晨阳行礼,恭敬地引着他们俩人进去。船内一面垂纱,有琮琮的琵琶声流入夜色。席位安排有高低之分,晨阳把他俩人引入上座,这桌坐的都是世家子弟。
潘蔺见着几个熟人,却没打招呼。费适看气氛不好,连忙起身调解,说:“这不是薛大少吗?难得见您一回啊!”
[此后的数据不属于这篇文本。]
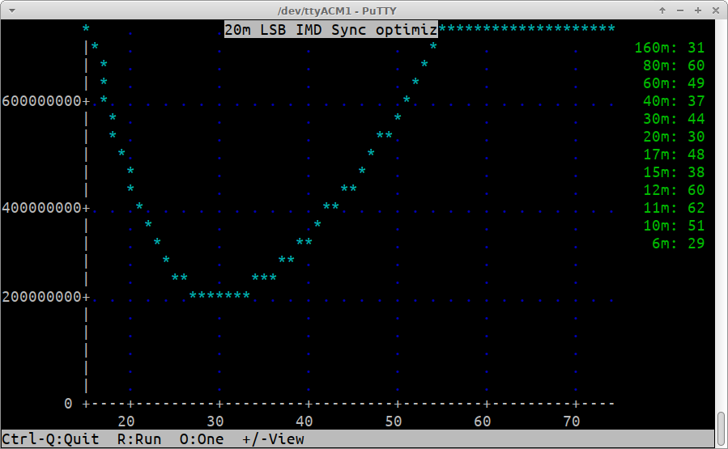Click the 200000000 y-axis label
Screen dimensions: 728x449
tap(42, 297)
薛修易是薛修卓的嫡系大哥,但这人既无才学也无头脑,凭着出身硬是踩了薛修卓好些年。他心比天高,看着眼下潘家式微,便对潘蔺起了嫌弃之心。
薛修易吃酒,只说:“嗯,小侯爷别来无恙?”
费适插着扇子,说:“我么,还成吧。大少近来做什么呢?出来玩啊!”
薛修易面露骄矜之色,说:“在家考究些前朝孤本,忙。”
费适笑说:“欸,大少才高八斗,那今日怎么得空了?”
薛修易始终是侧身,不肯拿正眼看潘蔺,说:“听说姚温玉归都了,我思忖着今夜应该能在此见着他,便来了,有些问题要同他讲一讲。”
潘蔺已经忍了半晌,见他这副姿态,当即冷笑,说:“那不一定,要请教元琢学问的人按照学识修养一直排到了鸿雁山,大少蹲守在此也没用,轮不着你吧!”
薛修易最恨别人讲他才疏学浅,当下搁了酒杯,寒声说:“好嘛,我不配,但我还是有点自知之明,知道自己几斤几两,坐不坐得起这个位置!”
他一语双关,潘蔺霍然起身。
薛修易嘴巴刻薄,看潘蔺涨红了脸,也冷笑几声,反倒不怒了,尽拣些尖酸的话说:“坐啊,承之,这椅子上有钉子么?这一船的人都看着你,你今夜风光无限——你们潘家近来确实风光无限嘛,比你前头生儿子还风光!”
潘蔺先前的原配病死了,下边的妾室怀了几次孩子都流掉了,眼看着过了而立之年还没儿子,潘老夫人吃斋念佛,四处求方子,为了生男孩儿,给他房里塞了一茬又一茬的人,闹得人尽皆知,背地里都嘲笑他潘蔺有隐疾。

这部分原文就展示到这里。